Two-Asset Portfolio Examples
GM and Motorola
The lecture example uses the following historical monthly moments:
- Motorola mean monthly return: 1.75%, standard deviation: 9.73%
- GM mean monthly return: 1.08%, standard deviation: 6.23%
- Correlation: 0.37
\[ \mathbb{E}[R_p] = w_{\mathrm{GM}}(1.08\%) + w_{\mathrm{MOT}}(1.75\%) \]
\[ \operatorname{Var}(R_p) = w_{\mathrm{GM}}^2\sigma_{\mathrm{GM}}^2 + w_{\mathrm{MOT}}^2\sigma_{\mathrm{MOT}}^2 + 2w_{\mathrm{GM}}w_{\mathrm{MOT}}\operatorname{Cov}(R_{\mathrm{GM}},R_{\mathrm{MOT}}) \]

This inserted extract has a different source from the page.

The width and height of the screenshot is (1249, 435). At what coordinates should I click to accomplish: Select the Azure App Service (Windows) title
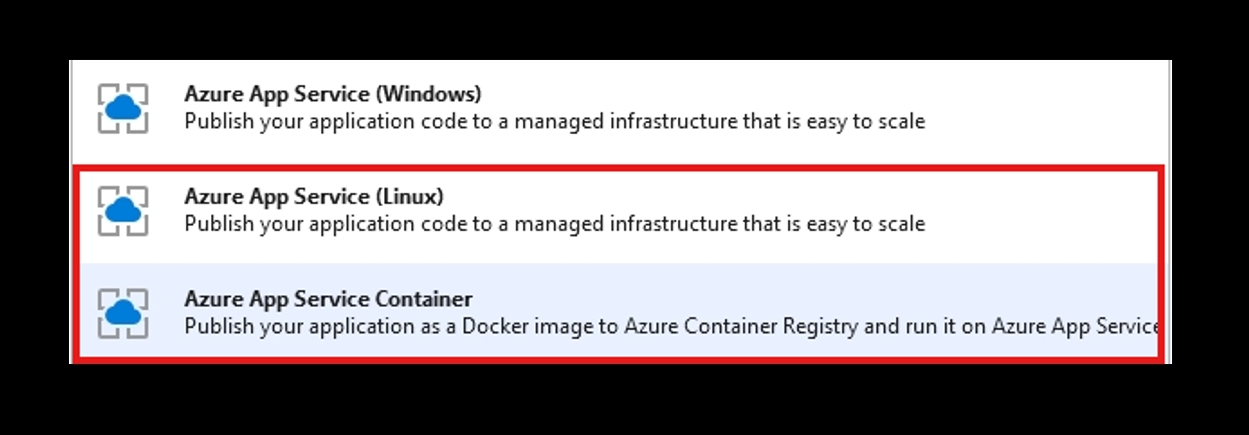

\[ \operatorname{Var}(R_p) = w_{\mathrm{GM}}^2\sigma_{\mathrm{GM}}^2 + w_{\mathrm{MOT}}^2\sigma_{\mathrm{MOT}}^2 + 2w_{\mathrm{GM}}w_{\mathrm{MOT}}\rho_{\mathrm{GM,MOT}}\sigma_{\mathrm{GM}}\sigma_{\mathrm{MOT}} \]

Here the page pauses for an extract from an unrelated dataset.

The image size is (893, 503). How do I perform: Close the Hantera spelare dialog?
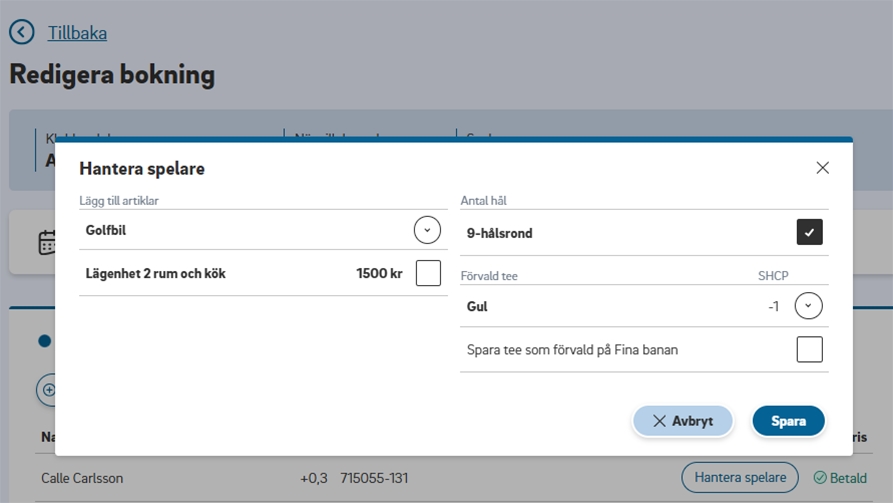[822, 168]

This shows explicitly that portfolio variance depends on the correlation term as well as on the two stand-alone standard deviations.
What Happens When Correlation Changes?
Suppose the correlation between GM and Motorola changes. What if it
equals
\(-1.0\)?
\(0.0\)?
\(1.0\)?
Lower correlation produces lower portfolio standard deviation.
If correlation falls, the feasible set bends further to the left, showing stronger diversification benefits for the same expected return.
Treasury Bills and the Stock Market
Suppose \(r_f = 0.12\%\) per month and the stock market has \(\mathbb{E}[R_M] = 0.75\%\) and \(\sigma_M = 4.25\%\).
\[ \mathbb{E}[R_p] = w_{\mathrm{TB}}(0.12\%) + w_{\mathrm{STK}}(0.75\%) \]
\[ \operatorname{Var}(R_p) = w_{\mathrm{STK}}^2(4.25\%)^2 \]
These combinations plot on a straight line.
Because Treasury bills are risk free, they contribute no volatility and no covariance, so changing the weight simply moves the investor along a straight capital allocation line in mean--standard deviation space.